Re: To use or not to use smart pointers?
On Jul 18, 10:17 pm, "Victor Bazarov" <v.Abaza...@comAcast.net> wrote:
Boris wrote:
I had a 3 hours meeting today with some fellow programmers that are
partly not convinced about using smart pointers in C++. Their main
concern is a possible performance impact. I've been explaining the
advantages of smart pointers endlessly (which are currently used in
all our C++ software; we use the Boost smart pointers) as I'm
seriously concerned that there is a shift to raw pointers. We are not
developing system software but rather normal Windows programs (with
exceptions turned on). I wouldn't want to write a C++ program without
smart pointers any more but after that endless discussion I wonder if
I'm too strict. Any serious arguments not to use smart pointers?
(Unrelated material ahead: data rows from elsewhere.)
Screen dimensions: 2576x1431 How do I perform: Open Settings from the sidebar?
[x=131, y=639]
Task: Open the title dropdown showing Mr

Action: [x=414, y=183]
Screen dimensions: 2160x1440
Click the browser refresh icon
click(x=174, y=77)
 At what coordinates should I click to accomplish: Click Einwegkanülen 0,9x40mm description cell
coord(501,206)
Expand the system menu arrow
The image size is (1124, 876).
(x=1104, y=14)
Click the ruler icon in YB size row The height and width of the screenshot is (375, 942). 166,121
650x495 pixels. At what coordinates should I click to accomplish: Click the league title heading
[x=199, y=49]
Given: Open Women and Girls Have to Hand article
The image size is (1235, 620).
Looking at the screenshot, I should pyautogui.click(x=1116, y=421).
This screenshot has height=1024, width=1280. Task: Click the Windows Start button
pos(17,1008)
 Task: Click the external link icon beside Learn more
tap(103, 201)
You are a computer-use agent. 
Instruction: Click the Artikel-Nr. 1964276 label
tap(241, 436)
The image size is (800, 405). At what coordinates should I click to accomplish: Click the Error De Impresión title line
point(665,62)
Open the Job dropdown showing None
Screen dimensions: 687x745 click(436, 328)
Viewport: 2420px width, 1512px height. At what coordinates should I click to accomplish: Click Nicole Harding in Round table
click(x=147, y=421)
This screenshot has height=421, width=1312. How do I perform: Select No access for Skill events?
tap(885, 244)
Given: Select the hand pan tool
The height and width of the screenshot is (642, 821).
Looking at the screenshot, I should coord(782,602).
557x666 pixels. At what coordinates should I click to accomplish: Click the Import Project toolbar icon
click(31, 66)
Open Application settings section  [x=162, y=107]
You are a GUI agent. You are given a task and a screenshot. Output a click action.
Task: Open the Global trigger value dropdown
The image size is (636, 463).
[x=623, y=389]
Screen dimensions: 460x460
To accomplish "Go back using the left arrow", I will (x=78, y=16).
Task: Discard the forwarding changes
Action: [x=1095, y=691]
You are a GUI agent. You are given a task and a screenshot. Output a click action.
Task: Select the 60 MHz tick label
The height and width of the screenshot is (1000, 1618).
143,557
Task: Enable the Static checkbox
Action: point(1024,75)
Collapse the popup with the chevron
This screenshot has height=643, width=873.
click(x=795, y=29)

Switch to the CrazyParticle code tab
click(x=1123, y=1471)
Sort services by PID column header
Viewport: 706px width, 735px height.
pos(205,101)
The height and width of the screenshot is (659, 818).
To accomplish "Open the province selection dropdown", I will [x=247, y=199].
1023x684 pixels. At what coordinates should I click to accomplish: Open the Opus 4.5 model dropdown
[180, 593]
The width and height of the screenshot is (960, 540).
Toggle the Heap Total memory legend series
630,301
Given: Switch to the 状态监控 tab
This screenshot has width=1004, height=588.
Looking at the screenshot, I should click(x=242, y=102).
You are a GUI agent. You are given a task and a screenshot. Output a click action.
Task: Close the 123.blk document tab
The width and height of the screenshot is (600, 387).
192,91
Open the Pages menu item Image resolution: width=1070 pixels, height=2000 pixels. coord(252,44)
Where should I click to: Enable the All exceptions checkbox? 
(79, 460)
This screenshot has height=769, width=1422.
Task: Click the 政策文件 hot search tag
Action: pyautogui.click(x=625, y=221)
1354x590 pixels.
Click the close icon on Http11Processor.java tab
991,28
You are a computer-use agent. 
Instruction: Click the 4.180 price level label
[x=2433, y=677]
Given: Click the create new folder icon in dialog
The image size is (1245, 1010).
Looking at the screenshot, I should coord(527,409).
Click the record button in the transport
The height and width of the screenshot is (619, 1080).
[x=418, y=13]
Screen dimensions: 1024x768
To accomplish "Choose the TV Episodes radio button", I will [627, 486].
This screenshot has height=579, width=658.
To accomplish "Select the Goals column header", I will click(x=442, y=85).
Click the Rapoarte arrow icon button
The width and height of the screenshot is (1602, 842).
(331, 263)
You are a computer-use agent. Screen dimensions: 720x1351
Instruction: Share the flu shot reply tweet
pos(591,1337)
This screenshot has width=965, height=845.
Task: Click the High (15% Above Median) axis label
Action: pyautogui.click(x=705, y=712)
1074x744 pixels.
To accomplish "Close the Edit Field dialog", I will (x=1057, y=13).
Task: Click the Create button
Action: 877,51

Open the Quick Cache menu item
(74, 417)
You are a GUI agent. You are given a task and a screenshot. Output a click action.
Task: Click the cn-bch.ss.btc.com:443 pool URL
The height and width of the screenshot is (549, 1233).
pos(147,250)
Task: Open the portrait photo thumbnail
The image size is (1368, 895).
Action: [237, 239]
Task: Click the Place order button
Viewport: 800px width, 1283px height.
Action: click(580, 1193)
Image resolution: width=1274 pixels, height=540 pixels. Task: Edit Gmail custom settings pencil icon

There _is_ no performance impact.
I'd be interested in seeing your implementation, then. Hans
Boehm ran a set of benchmarks comparing boost::shared_ptr with
raw pointers and the Boehm collector, and the shared_ptr didn't
come out very well. In general, boost::shared_ptr suffers at
three points:
-- There's an extra allocation when you create the first
pointer, and a free when you free the last.
-- The pointer is twice the size of a raw pointer. Most
significantly, most compilers will return a raw pointer in a
register, but will use an intermediate, temporary variable
when returning a boost::shared_ptr.
-- Copying the pointer requires incrementing a counter. Never
zero overhead, and possibly significant in a multithreaded
environment.
Whoever claims there is, should prove it to you instead of
just saying that.
All they have to do is cite existing literature.
A smart pointer is just a way for a programmer to relax and
not have to remember when to delete the object when the
pointer goes out of scope.
Except that the simplest way to ensure that an object is
correctly destructed and the memory freed when it goes out of
scope is just to declare it as a local variable.